*** Opening of Data for this task ***

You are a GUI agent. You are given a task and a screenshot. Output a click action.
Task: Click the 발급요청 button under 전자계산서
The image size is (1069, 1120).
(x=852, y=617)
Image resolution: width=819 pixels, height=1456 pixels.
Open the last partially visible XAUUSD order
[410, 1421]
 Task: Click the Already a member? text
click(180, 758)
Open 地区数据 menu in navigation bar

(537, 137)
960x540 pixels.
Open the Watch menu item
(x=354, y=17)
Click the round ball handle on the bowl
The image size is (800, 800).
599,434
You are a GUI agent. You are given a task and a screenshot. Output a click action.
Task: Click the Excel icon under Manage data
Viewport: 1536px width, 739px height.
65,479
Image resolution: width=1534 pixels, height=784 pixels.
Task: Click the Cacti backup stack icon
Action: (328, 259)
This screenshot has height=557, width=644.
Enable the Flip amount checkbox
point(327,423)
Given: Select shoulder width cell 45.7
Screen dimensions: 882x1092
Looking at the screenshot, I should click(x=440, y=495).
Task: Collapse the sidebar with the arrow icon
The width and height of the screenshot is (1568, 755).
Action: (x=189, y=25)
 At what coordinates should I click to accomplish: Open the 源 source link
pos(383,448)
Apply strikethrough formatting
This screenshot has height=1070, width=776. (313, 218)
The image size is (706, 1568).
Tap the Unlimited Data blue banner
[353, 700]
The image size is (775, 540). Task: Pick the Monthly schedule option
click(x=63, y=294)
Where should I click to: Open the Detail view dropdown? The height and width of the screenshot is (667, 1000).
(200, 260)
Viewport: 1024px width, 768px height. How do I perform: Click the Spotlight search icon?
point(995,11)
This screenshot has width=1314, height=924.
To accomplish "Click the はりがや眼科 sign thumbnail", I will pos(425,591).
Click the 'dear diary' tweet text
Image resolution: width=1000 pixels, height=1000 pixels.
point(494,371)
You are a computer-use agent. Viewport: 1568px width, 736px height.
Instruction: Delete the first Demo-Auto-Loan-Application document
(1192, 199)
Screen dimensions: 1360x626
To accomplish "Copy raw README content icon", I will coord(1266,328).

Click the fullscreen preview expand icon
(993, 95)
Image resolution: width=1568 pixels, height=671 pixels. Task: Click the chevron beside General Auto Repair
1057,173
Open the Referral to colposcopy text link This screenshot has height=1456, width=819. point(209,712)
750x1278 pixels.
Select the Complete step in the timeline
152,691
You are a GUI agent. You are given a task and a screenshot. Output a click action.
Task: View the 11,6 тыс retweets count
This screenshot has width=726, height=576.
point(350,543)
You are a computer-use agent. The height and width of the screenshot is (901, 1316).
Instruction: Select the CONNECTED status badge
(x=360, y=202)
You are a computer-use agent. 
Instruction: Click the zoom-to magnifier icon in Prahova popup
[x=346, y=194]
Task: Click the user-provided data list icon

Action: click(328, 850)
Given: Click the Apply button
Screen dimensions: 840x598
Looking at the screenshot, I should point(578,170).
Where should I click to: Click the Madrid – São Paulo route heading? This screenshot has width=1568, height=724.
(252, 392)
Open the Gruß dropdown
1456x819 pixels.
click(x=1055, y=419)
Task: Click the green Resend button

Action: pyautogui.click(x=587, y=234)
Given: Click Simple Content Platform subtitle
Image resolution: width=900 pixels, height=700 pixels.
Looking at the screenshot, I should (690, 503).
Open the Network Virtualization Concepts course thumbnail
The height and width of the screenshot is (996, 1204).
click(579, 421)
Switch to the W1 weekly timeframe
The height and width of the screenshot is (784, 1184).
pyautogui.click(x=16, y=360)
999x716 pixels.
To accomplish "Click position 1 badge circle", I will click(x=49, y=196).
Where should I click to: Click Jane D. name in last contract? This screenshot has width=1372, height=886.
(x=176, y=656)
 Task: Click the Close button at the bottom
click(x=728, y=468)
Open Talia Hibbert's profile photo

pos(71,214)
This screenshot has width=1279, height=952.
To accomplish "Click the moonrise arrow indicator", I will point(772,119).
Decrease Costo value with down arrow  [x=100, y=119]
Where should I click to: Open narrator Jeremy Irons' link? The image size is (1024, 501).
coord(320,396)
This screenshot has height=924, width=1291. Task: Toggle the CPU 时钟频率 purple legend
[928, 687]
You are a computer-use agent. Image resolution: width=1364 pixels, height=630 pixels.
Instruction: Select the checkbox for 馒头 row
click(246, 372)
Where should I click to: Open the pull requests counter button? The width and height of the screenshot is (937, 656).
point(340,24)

*** Close of Data for this task ***

Assignment: The lines from the one containing "Where should I click to: Open the pull" through the end of the data are to be copied exactly, the first and last of them included.

Response to the exercise:
Where should I click to: Open the pull requests counter button? The width and height of the screenshot is (937, 656).
point(340,24)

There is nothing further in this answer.